• _What is being asked_
Every line in the records below between the one holding "Read about our" and the one holding "Китайская оптика —", inclusive, is to be set down exactly; all other lines are to be left out.

• _Supplied material_
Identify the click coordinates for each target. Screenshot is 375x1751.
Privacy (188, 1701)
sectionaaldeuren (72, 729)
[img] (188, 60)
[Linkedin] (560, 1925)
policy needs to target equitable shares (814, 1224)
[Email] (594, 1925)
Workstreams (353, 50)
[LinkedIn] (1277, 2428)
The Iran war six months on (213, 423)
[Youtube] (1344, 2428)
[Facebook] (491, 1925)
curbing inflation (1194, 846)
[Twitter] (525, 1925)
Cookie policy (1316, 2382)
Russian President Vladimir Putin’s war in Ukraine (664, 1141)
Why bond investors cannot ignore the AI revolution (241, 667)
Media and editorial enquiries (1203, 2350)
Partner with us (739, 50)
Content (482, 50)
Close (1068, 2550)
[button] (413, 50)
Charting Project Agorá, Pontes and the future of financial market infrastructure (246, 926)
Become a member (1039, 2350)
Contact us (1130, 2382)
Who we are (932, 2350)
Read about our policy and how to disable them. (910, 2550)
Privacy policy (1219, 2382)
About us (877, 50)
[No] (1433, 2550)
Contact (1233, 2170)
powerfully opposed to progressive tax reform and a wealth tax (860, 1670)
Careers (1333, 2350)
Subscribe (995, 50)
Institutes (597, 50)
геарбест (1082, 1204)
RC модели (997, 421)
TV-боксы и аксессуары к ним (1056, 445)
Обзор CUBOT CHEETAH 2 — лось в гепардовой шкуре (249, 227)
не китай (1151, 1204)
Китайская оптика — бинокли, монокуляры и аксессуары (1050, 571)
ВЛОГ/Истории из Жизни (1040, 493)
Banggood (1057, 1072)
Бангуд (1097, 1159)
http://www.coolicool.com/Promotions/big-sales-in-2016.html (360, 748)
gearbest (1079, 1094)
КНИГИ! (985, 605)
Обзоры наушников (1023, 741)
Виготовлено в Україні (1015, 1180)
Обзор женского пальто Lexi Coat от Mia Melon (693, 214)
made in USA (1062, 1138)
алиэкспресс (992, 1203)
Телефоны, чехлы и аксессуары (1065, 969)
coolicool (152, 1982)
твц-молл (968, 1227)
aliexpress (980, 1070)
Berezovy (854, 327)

• _Result_
Read about our policy and how to disable them. (910, 2550)
Privacy policy (1219, 2382)
About us (877, 50)
[No] (1433, 2550)
Contact (1233, 2170)
powerfully opposed to progressive tax reform and a wealth tax (860, 1670)
Careers (1333, 2350)
Subscribe (995, 50)
Institutes (597, 50)
геарбест (1082, 1204)
RC модели (997, 421)
TV-боксы и аксессуары к ним (1056, 445)
Обзор CUBOT CHEETAH 2 — лось в гепардовой шкуре (249, 227)
не китай (1151, 1204)
Китайская оптика — бинокли, монокуляры и аксессуары (1050, 571)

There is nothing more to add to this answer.